**Source material**
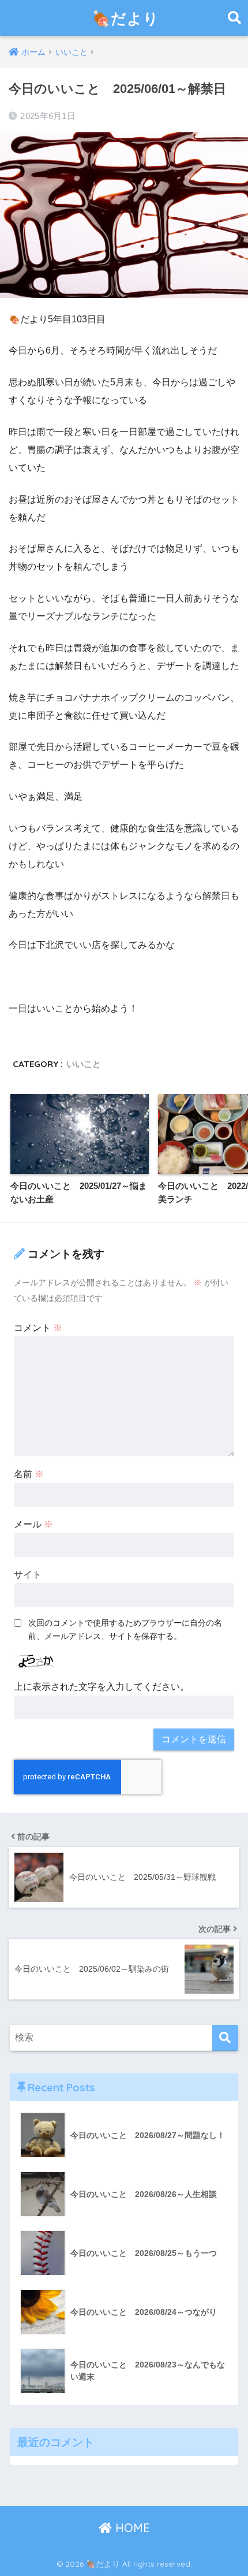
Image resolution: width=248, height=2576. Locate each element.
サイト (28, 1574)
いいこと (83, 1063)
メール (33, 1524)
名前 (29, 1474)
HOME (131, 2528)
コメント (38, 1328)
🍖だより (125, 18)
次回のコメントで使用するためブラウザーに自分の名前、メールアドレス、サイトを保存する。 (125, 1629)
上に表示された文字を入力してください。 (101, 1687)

**To do**
Once the pictures are set aside, repeat the remaining data word for word.

**Answer for this exercise**
Image resolution: width=248, height=2576. Locate each element.
サイト (28, 1574)
いいこと (83, 1063)
メール (33, 1524)
名前 (29, 1474)
HOME (131, 2528)
コメント (38, 1328)
🍖だより (125, 18)
次回のコメントで使用するためブラウザーに自分の名前、メールアドレス、サイトを保存する。 (125, 1629)
上に表示された文字を入力してください。 (101, 1687)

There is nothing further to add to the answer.